Già collezionante brutte figure per arrivare tardi a qualche manifestazione senza rinunciare a collocarsi in prima fila perché rappresentava il Comune, Casciani realizza un’altra gaffe, non tanto perché minaccia di ricorrere alla denuncia penale (che è sempre una mossaccia per un politico), quanto perché presta il fianco proprio a dare motivo e spunto per far restare per altre settimane o mesi il “presidio” nell’aula consiliare. Infatti, cose c’è di più istituzionale per un’aula consiliare che accogliere una manifestazione politica, sia che si svolga il consiglio, sia che si svolga l’incontro della Giostra? Figuriamoci: dovrebbe essere La Civita a far sgombrare Casciani, se si guarda ai fini istituzionali…

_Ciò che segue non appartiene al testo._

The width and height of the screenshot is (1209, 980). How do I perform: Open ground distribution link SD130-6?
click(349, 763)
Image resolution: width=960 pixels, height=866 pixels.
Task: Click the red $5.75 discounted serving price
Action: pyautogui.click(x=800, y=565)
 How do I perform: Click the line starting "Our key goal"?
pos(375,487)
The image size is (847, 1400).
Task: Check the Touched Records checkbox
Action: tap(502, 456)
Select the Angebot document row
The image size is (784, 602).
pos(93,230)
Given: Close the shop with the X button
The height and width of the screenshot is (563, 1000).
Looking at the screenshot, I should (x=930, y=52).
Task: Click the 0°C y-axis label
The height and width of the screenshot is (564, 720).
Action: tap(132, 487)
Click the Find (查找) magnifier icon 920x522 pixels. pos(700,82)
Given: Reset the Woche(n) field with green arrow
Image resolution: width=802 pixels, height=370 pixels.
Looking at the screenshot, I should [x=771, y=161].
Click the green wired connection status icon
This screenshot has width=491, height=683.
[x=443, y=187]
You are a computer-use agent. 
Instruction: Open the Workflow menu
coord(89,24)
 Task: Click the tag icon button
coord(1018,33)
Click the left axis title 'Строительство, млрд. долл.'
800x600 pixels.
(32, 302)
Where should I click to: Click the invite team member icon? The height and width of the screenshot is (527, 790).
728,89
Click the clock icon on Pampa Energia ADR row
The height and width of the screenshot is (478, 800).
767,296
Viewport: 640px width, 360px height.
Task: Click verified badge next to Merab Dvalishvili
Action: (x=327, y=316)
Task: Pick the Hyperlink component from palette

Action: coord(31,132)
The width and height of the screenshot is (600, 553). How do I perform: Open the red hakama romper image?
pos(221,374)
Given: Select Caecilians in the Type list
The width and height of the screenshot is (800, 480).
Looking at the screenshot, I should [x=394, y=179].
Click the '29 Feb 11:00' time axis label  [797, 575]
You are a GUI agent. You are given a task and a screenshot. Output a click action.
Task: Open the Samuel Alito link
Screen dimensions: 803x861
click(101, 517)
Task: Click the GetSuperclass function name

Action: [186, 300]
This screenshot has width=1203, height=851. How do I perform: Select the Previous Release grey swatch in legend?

Quale fastidio possono dare scritte inneggianti alla volontà della cittadina di conservare servizi indispensabili? Semmai, se fosse stato un po’ più dotato di strategia, Casciani avrebbe potuto invitare l’ambasciatore, ceco che voglia essere, a sottoscrivere il registro di firme per aderire alla protesta. E anche gli amici di Burghausen, tra un brindisi e l’altro, avrebbero potuto dare sostegno alle ragioni dei nascituri.
L’atteggiamento del presidente del consiglio comunale è quello di chi è indispettito della buona riuscita del “presidio”, peraltro in parte inattesa. Non ci sta e fa il gioco del nemico, perché quando farà arrivare la polizia a sgombrare potrebbe trovare più gente di quanta ne raccontino le foto finora scattate. Tipici risultati di chi agisce alla… ceca.